It’s a straightforward question with tremendous impact on the revenue cycle: Should we offer payment plans to our patients? In one word, the answer is yes—but with a caveat. Not every type of patient balance should qualify. Practices must place some parameters around when a payment plan is appropriate.
Patient co-pays, for example, should be collected in full at the time of service if at all possible. It just doesn’t make fiscal sense to chase $20 over several months. On the other hand, it might be perfectly feasible to extend a short payment plan to a patient who can’t pay the $100 deductible upfront.
The key is to develop specific policies and criteria.
At one practice where I worked, any balance under $300 had to be paid within three months of the date of service. Larger balances had to be paid within six months. Furthermore, any payment plan agreed upon was put into writing for the patient to sign. This helped to increase not only the patient’s commitment to pay, but could be used as leverage if the bill was sent to collections.

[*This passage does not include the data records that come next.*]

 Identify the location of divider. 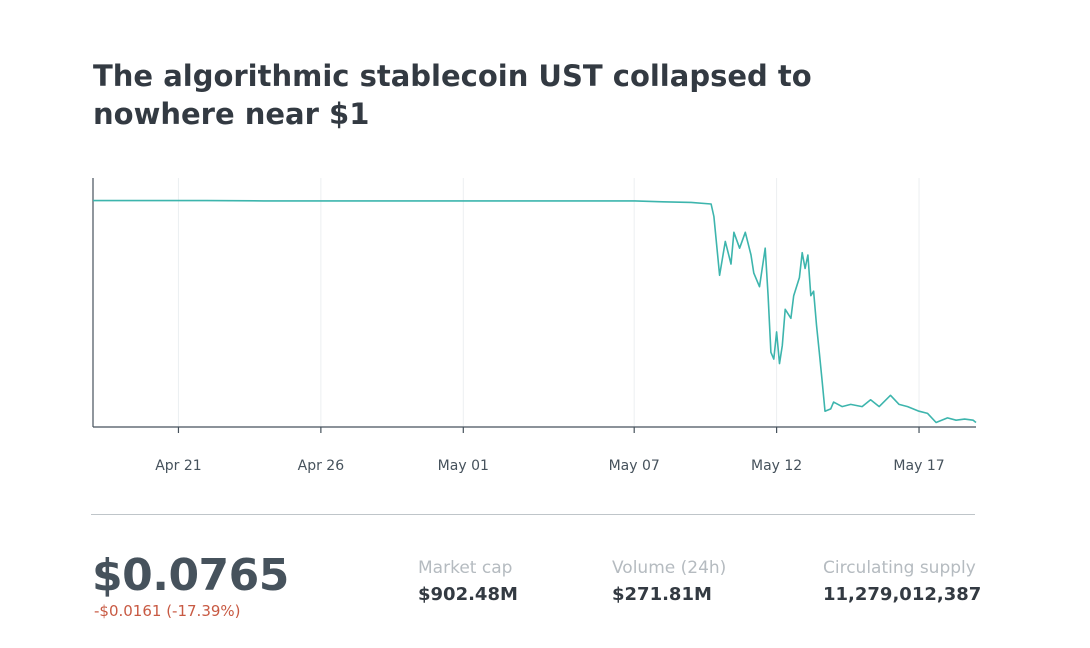
(533, 514).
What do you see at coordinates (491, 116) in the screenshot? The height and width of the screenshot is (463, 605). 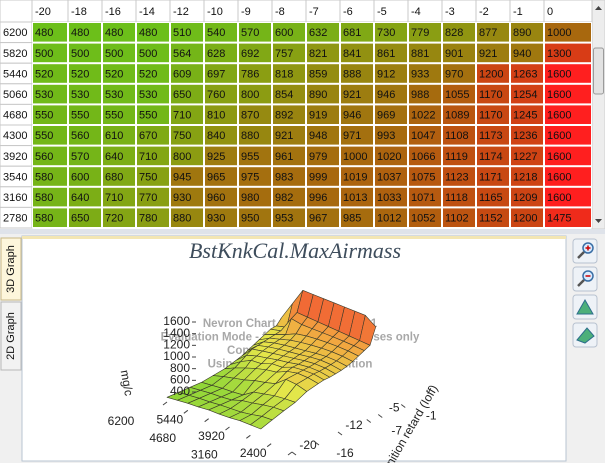 I see `cell-value: 1170` at bounding box center [491, 116].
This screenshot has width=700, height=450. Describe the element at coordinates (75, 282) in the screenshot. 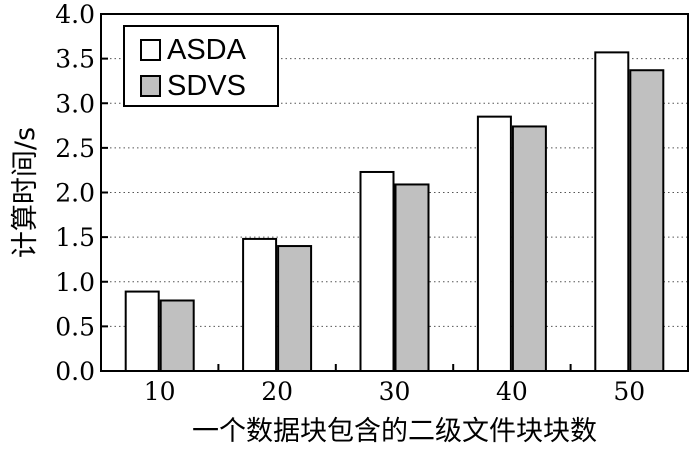

I see `y-tick-label: 1.0` at that location.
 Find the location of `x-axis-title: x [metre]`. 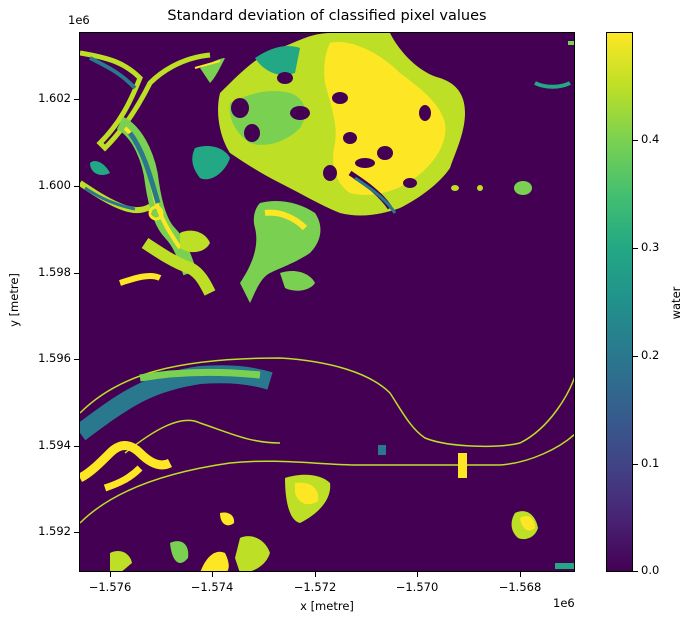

Still, even written payment plans can’t guarantee 100% reimbursement. One effective option for patients who struggle with their payment plans is a quick-pay discount. Because these discounts are extended in exchange for immediate payment in full, they offer a solution that ensures partial collection while also relieving a patient’s financial anxiety. My former practice typically offered a 25% discount; managers could approve up to 40% and administrators up to 49%.
As with any financial policy, patient payment plans pose both advantages and disadvantages. There will always be those patients, for example, who want to spread a minimal balance over an unreasonable length of time. In the end, though, the advantages outweigh the disadvantages. Physician practices exist to care for patients; that commitment should apply to their financial health as well as their clinical well-being.